You do not know what is in this soul. It is much cleaner than it was three years ago; even one year ago for that matter, but there is some disgusting things in this soul of mine. The fact that He loves my soul is so incredible to me. This same soul that in the past lead others astray, this same soul that continues to this day to hurt others (albeit unintentionally). He is the lover of my soul! He has communicated this to me through four or five different songs; some of them I have heard several times before and never even realized that statement was contained within the lyrics. It has been in messages being preached when I turned on the radio driving to work.

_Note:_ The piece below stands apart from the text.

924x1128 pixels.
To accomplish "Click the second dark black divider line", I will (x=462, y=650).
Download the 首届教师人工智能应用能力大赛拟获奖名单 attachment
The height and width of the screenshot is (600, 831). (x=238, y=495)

I think He was truly wanting me to get the point...and I have.

     Then today I had three different friends (none of which know one another) reach out to me simply to give me encouraging words and see how I am doing. All of them acting out of obedience from the Lord putting me on their heart. Then even as I was leaving the gym today an acquaintance of mine came in and spoke even more life into to me.

     Well, that is all I have for you this time around. Hope I did not bore you, I just felt the need to share these things. God bless anyone reading this and may you feel the peace and love of our heavenly Father.

Friday, February 10, 2012

Sanatory movements...

     The removal of weeds within my soul is a painful thing, but ever so worth the freedom it brings and the healing that follows. Progressive sanctification is such a beautiful thing. There are many different ways people reference this work of the Lord. The "peeling of layers like an onion" and "softening the heart and removing scar tissue" to name a couple; in this case I am using the analogy of removing weeds from our lives. Just as in the physical realm when you takeover a rental property that was not maintained you will not eliminate all weeds in one attempt without further damaging the lawn. My soul was full of overgrown weeds and other garbage because rather than stewarding my body, soul, and Spirit as a gift I treated them all more like a rental property for a number of years. In the same way God will not remove every weed in our life at once whereas we would likely not survive such an action from such a glorious being. He will remove some weeds from our souls and then allow time for healing and further growth in our relationship with Him.

      However, there are ways in which we can assist in the process. Have you ever been out in the yard and the weeds kept breaking at the root? What was your plan? I believe it would be safe for me to assume you planned to water your lawn once or twice daily. Then you can see if the moist soil will release the weed, root and all. 


     Spiritually there are ways we can keep the soil of our souls moist. Praise, worship, reading the Word, and prayer. These can all combine to create an atmosphere full of "Spiritual rain". 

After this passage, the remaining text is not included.